Pomander - What's that?

Make A Pomader!



The word pomander comes from the French pomme d’ambre, meaning amber apple. Pomanders, small balls of perfume carried in a hinged metal case or aromatic spheres prepared with fruits and spices, had a dual purpose. In the seventeenth century they were used to prevent infection and spread of disease as well as being used to cover up unwanted odors. Pomanders were worn on a chain around the neck or tied at the waist.

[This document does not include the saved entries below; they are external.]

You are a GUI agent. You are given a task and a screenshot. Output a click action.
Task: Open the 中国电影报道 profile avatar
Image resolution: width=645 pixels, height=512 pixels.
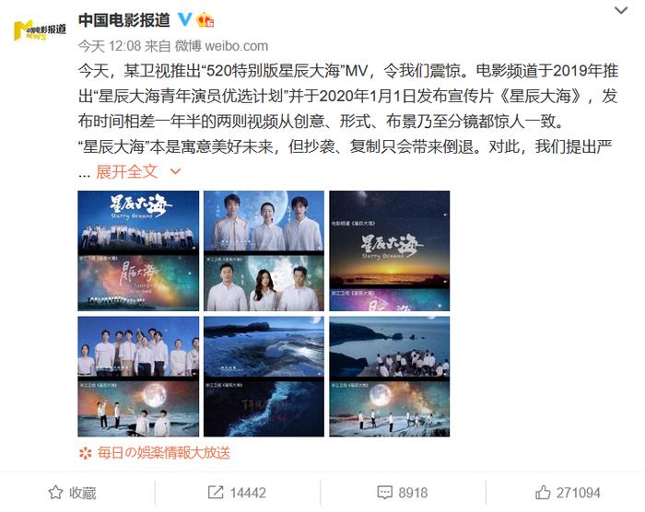[x=40, y=30]
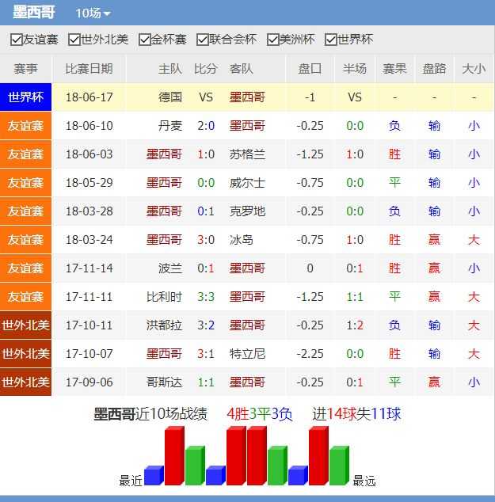Click the 大小 column header
This screenshot has width=495, height=502.
[x=473, y=69]
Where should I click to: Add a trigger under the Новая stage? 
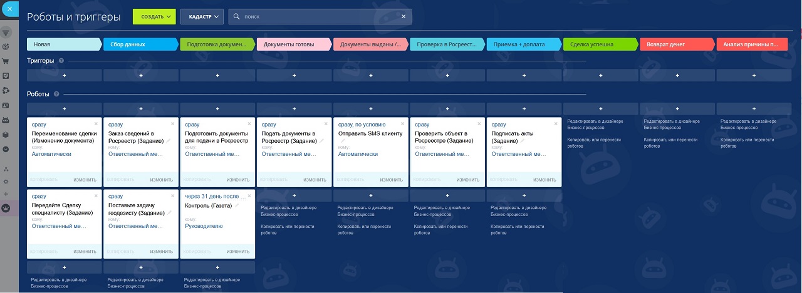(x=64, y=75)
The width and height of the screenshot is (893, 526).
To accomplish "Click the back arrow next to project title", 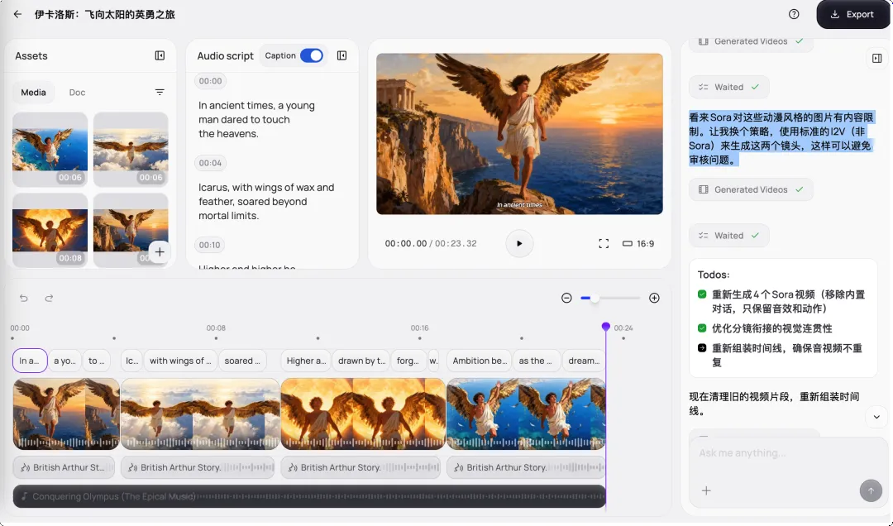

You can bring wonderful scents into your home for the holidays with a homemade fruit pomander using only a few supplies:


1 orange

5-6 oz whole cloves

Ribbon (approx. 1 yard)


Push the cloves into the orange randomly or in a pattern. You can also cover the whole surface if desired.


Cut a piece of ribbon 34-38" long. Place the middle of the ribbon at the top of the fruit, and draw the ends down to the bottom. Cross and twist the ribbon and draw it back up to the top, just like you were tying a package. Tie into a bow at the top. You can secure the ribbon at the bottom with a dab of glue if needed. For a bit of “bling”, dab a bit of paint or glitter on the cloves.

Pomanders will last 4-5 days at room temperature. Place them in the refrigerator for longer life.


**If you want your pomanders to last longer, store in a paper bag for a few weeks. Use lots of cloves, which are a natural preserving agent. The cloves will draw out the juices and they'll shrink in size. Dusting with cinnamon helps, too, as cinnamon functions as an anti-fungal. Drying pomanders can help them to last for up to a year.